• Extrait du document:
◆ ◆ ◆ ◆ ◆ ◆ ◆

Écrit par Lepetitjournal Istanbul
Publié le 1 janvier 1970, mis à jour le 25 janvier 2017

Le monastère Saint-Georges à Büyükada, l'église Saint-Antoine à Istanbul? Deux sanctuaires, parmi tant d'autres, où sont accueillis les fidèles quelle que soit leur religion. Malek Sahraoui s'est lancé sur la route de ces lieux saints partagés, en Turquie et ailleurs sur les rives de la Méditerranée, et leur consacre un documentaire intitulé "Un pas de travers". Lepetitjournal.com d'Istanbul est allé à la rencontre du réalisateur, qui délivre un message d'espoir et de tolérance à l'heure où les actualités dessinent un monde empêtré dans des conflits religieux.

Lepetitjournal.com d'Istanbul : Un lieu saint partagé, qu'est-ce-que c'est ?

Malek Sahraoui : Les lieux saints partagés sont des sanctuaires qui abritent souvent la mémoire ou la dépouille d'un saint, fréquentés aussi bien par des fidèles appartenant à la religion même de ce saint que par des fidèles d'autres religions. Ces derniers viennent trouver dans ce sanctuaire une efficacité religieuse, ils y vont pour méditer, pour prier ou pour faire des demandes de v?ux. Le fidèle, sans aucun ordre religieux émanant d'une hiérarchie, pense qu'il sera autant voire plus écouté ici qu'ailleurs. Un lieu saint partagé est un lieu qui existe dans l'instant, au moment où il est partagé. C'est-à-dire qu'une fois que le fidèle d'une autre religion quitte le lieu, celui-ci n'est plus un lieu saint partagé. Les lieux saints partagés existent donc, autant qu'ils peuvent disparaître. C'est très organique. D'autres lieux le sont pour des siècles, comme la basilique Notre-Dame d'Afrique, située à Alger, une grande basilique chrétienne fréquentée tous les jours par des musulmans depuis sa construction il y a 150 ans.

Pélerine devant l'icone de Saint George, à Büyükada. (photo Manoël Pénicaud)

Vous consacrez un documentaire sur ces lieux saints partagés autour de la Méditerranée. Expliquez-nous la genèse de votre projet...

J'avais filmé en 1998 un événement qui m'a beaucoup étonné à l'époque, à Büyükada, sur les îles aux Princes à proximité d'Istanbul. Un pèlerinage vers le monastère chrétien Saint-Georges : 20.000 pèlerins se rendaient prier devant les icônes de Marie et de Saint-Georges, or 90% d'entre eux étaient de confession musulmane. A l'époque, il n'y avait pas eu beaucoup de travaux effectués sur les lieux saints partagés, ou du moins je n'en avais pas connaissance. Je pensais donc que c'était un phénomène unique, une anomalie de l'histoire incroyable. J'ai tourné un reportage pour France 3 et il y a trois ans, l'anthropologue Manoël Pénicaud a retrouvé mon travail. Il m'a alors dit que ce n'était pas un phénomène isolé et m'a annoncé qu'il allait réaliser un voyage sur les traces des lieux saints partagés autour de la Méditerranée, dans le cadre de la préparation d'une exposition pour le musée des civilisations de l'Europe et de la Méditerranée (MuCEM). Ça m'a tout de suite intéressé et je l'ai suivi sur cette route. Aujourd'hui, l'exposition est itinérante. Elle est actuellement au musée Bardo de Tunis, cible d'une attaque terroriste en 2015. Ensuite, elle ira à Marrakech, à Paris, à New York, à Istanbul? Le film témoignera de la route que l'on a entreprise, à travers des témoignages, des interrogations, des portraits de fidèles?

◆ ◆ ◆ ◆ ◆ ◆ ◆

D'après l'entretien sur les lieux saints partagés, quelle proportion des pèlerins venus au monastère Saint-Georges de Büyükada lors de l'événement filmé en 1998 était de confession musulmane ?

◆ ◆ ◆ ◆ ◆ ◆ ◆

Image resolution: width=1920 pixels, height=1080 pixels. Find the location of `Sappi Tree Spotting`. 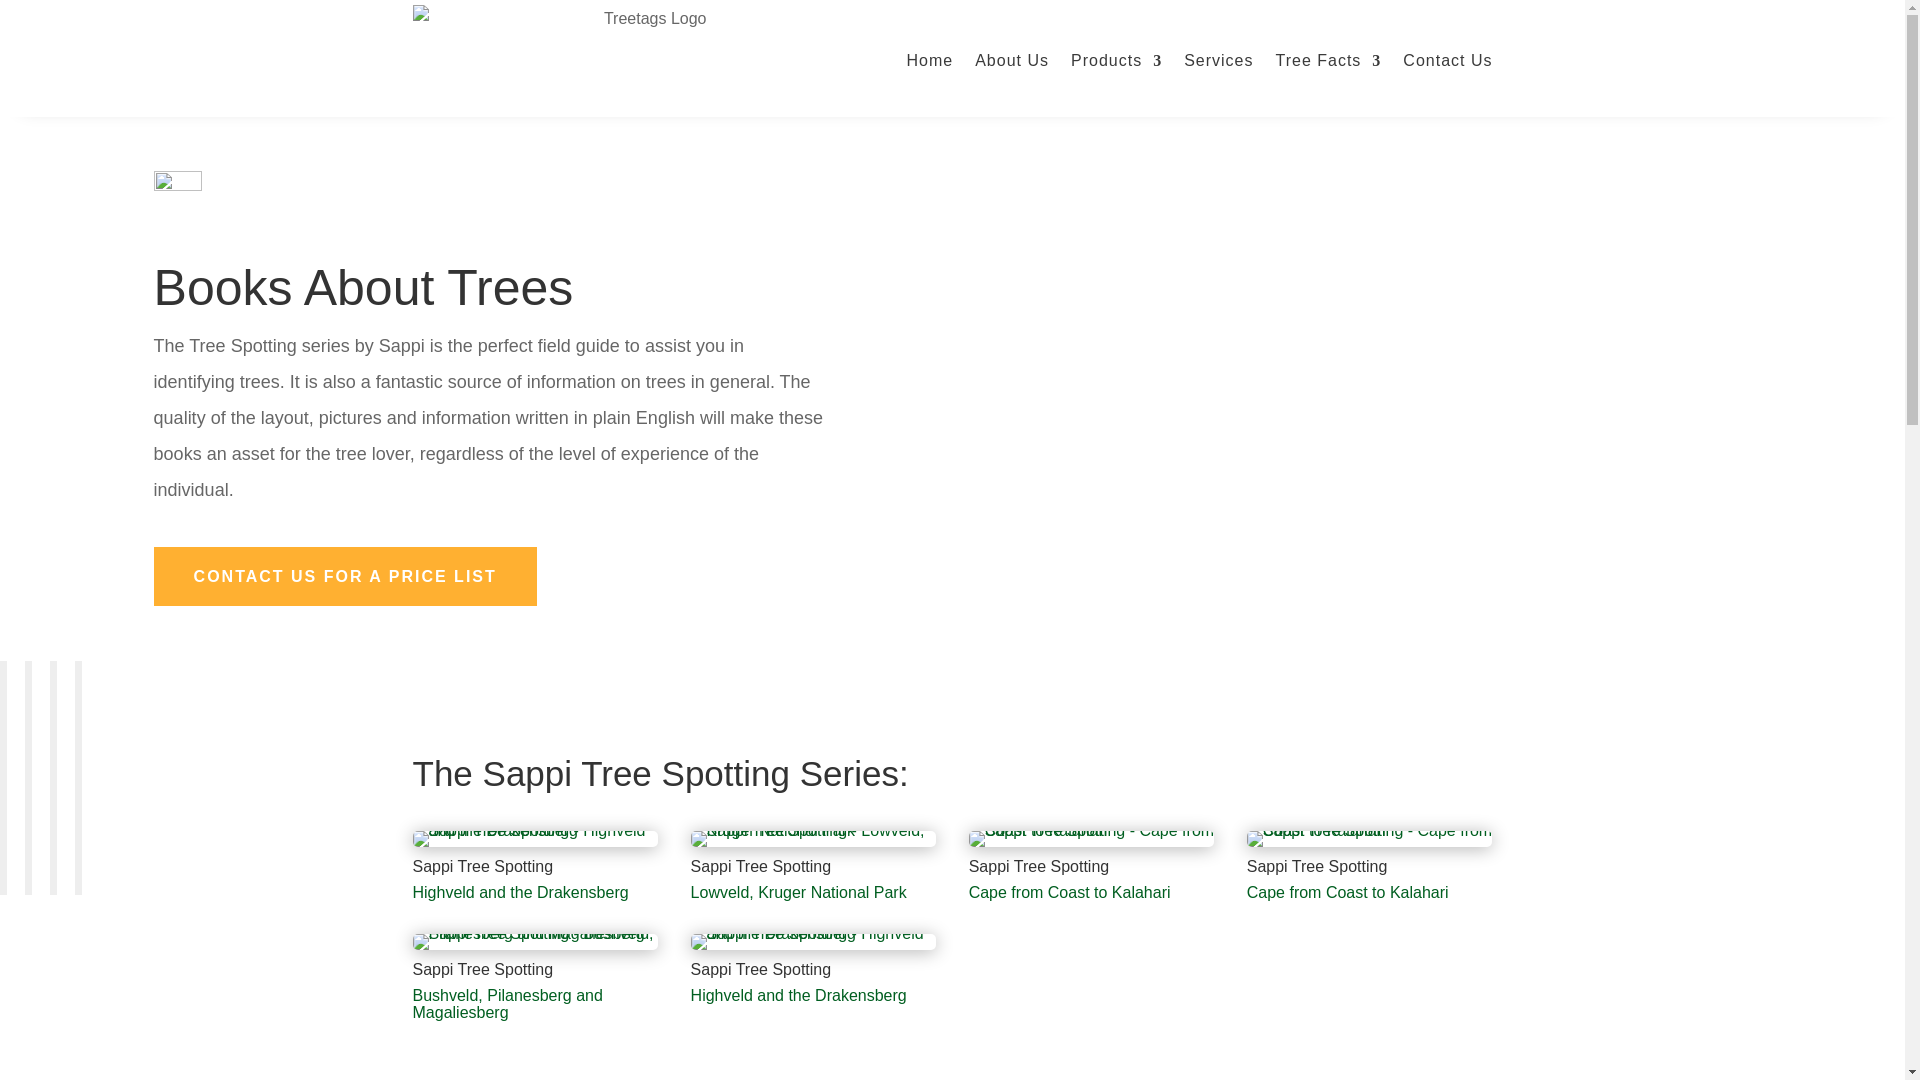

Sappi Tree Spotting is located at coordinates (814, 846).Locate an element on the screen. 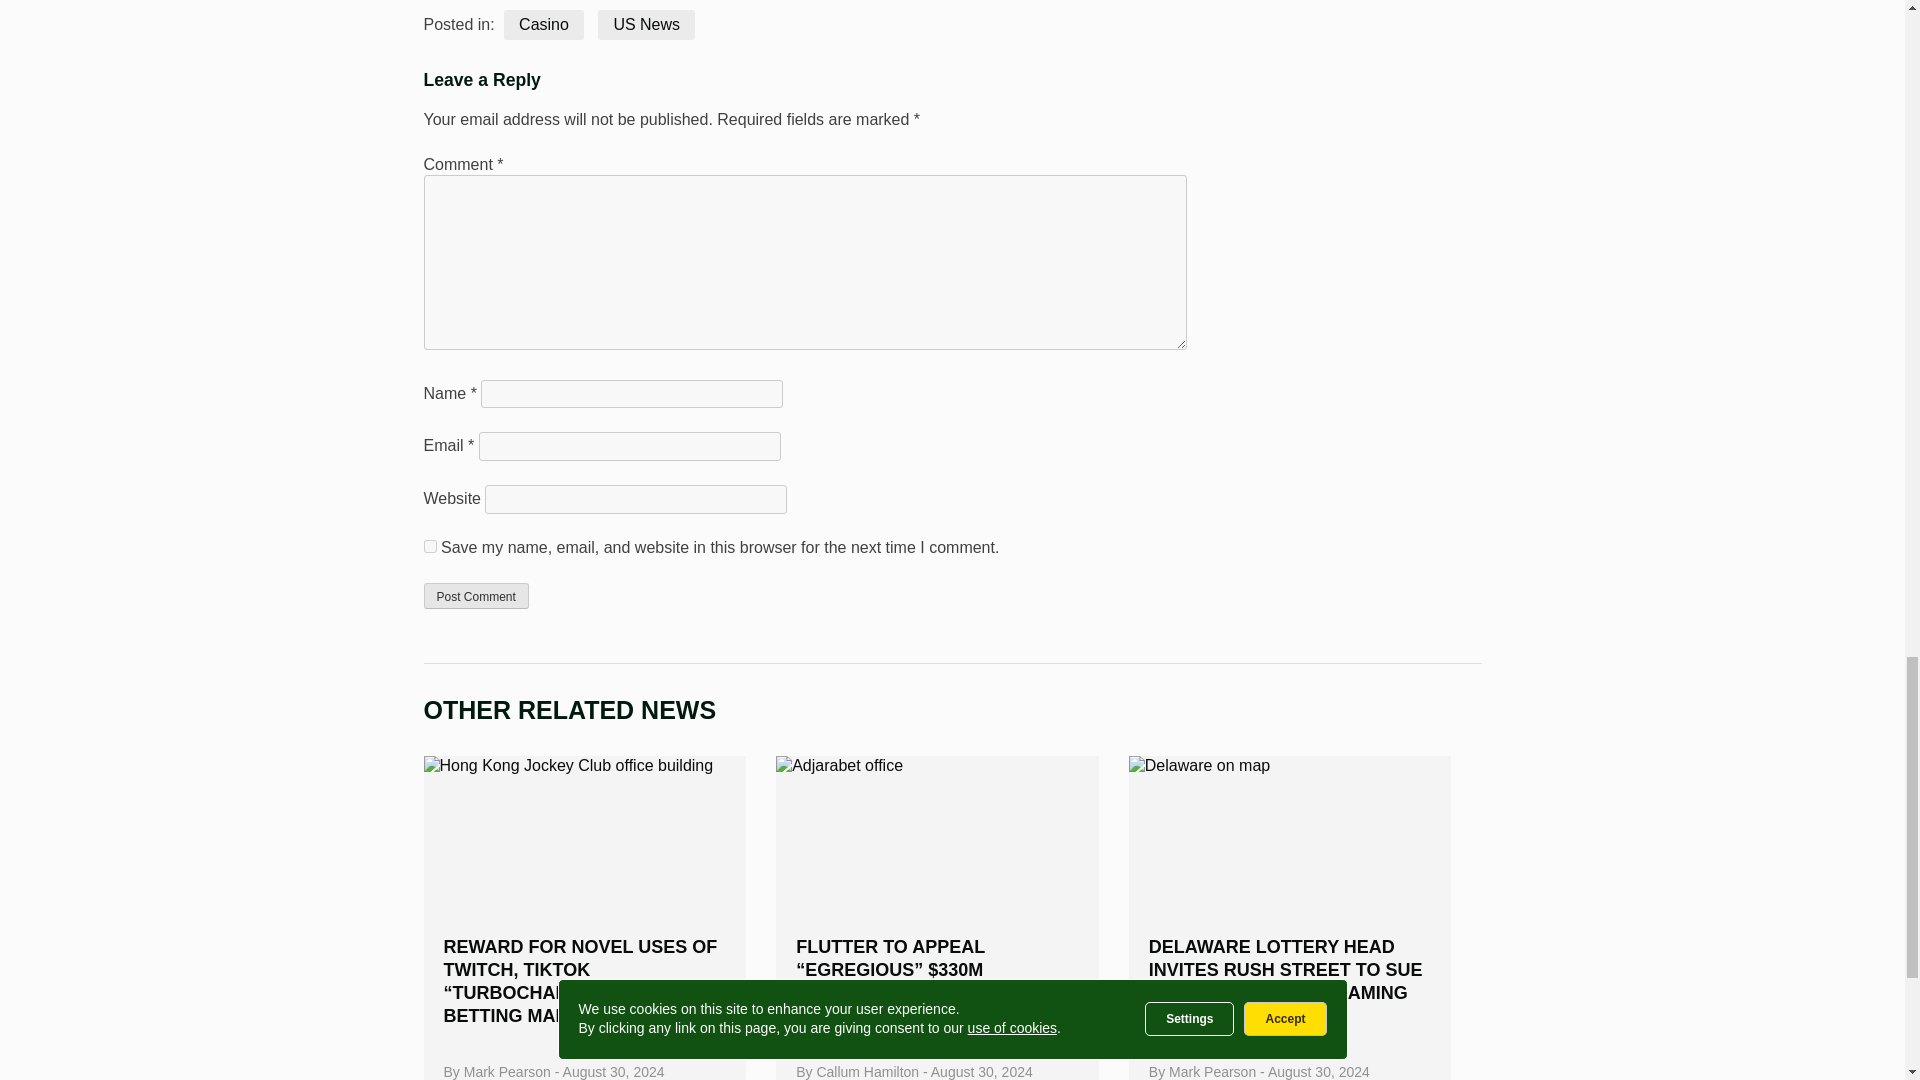  US News is located at coordinates (646, 25). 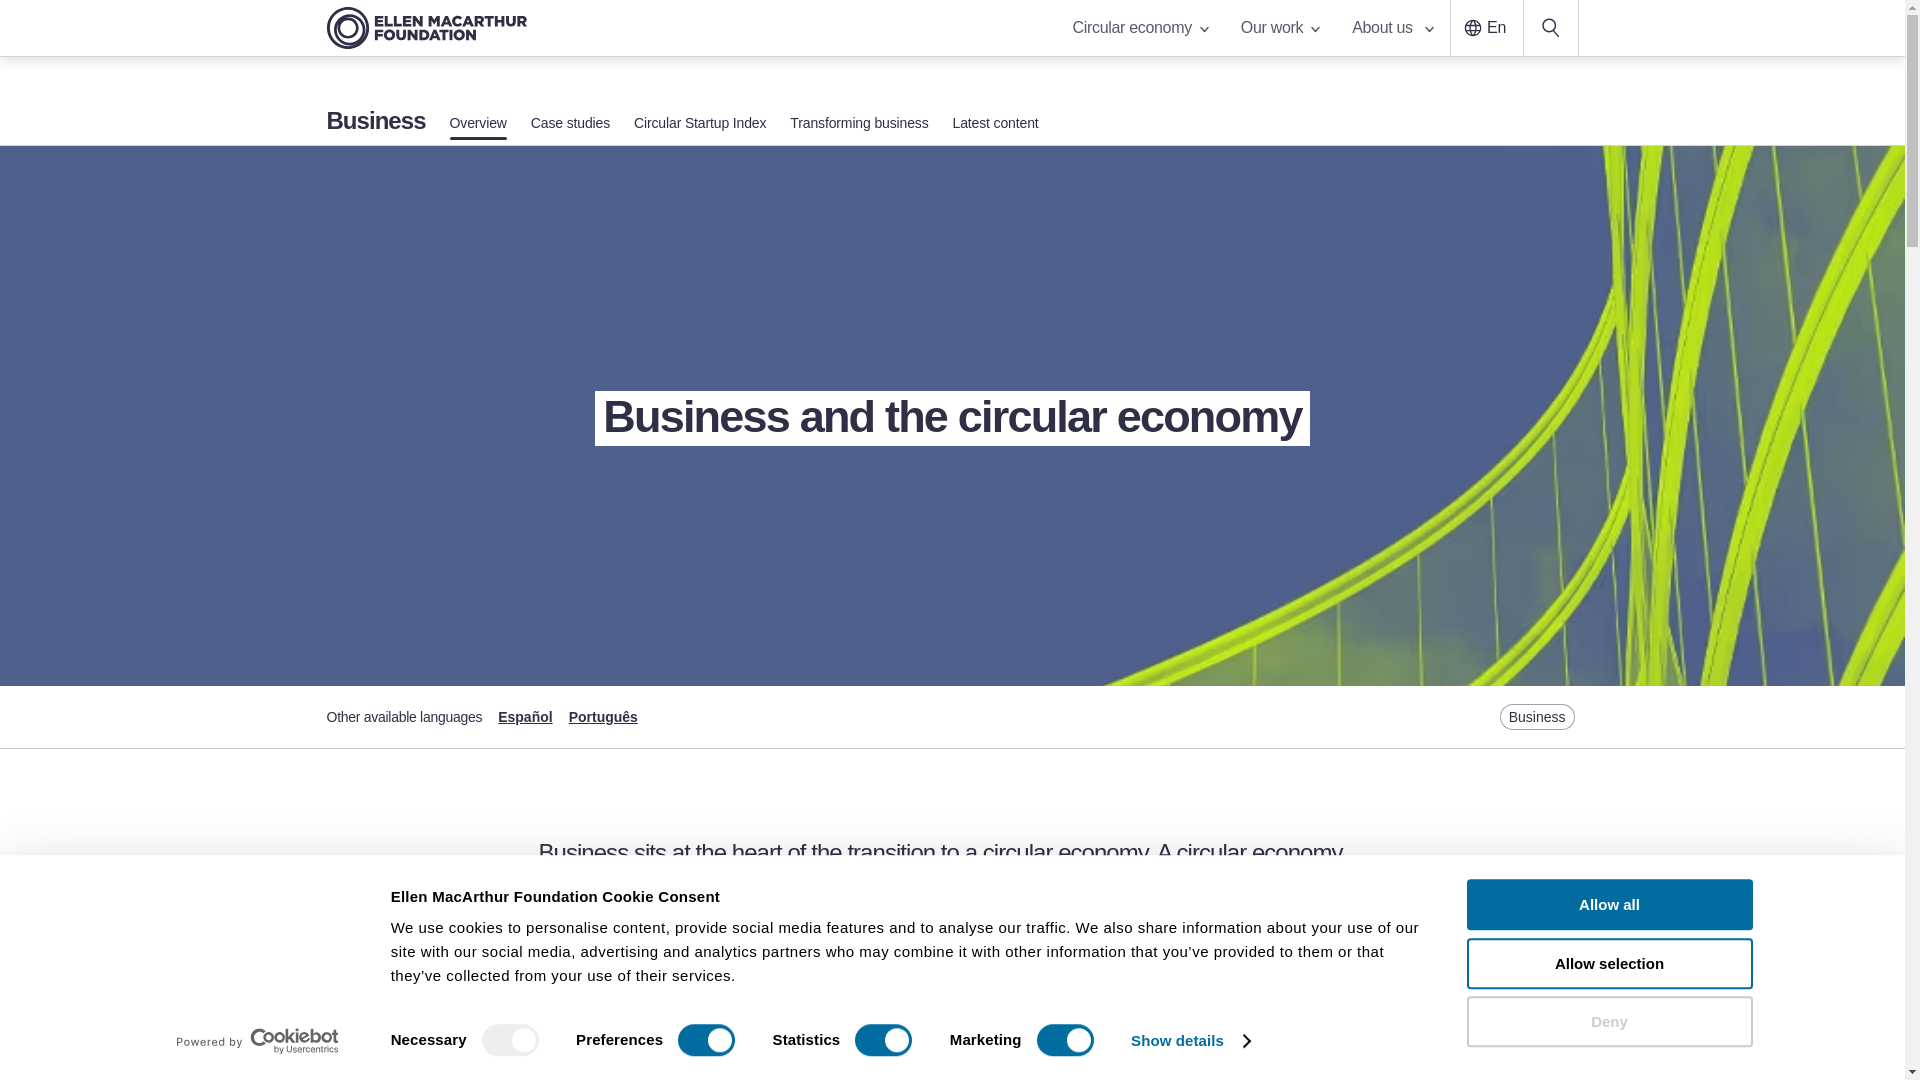 What do you see at coordinates (1190, 1041) in the screenshot?
I see `Show details` at bounding box center [1190, 1041].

◆ ◆ ◆ ◆ ◆ ◆ ◆

• Réponse: 90 % des pèlerins étaient de confession musulmane.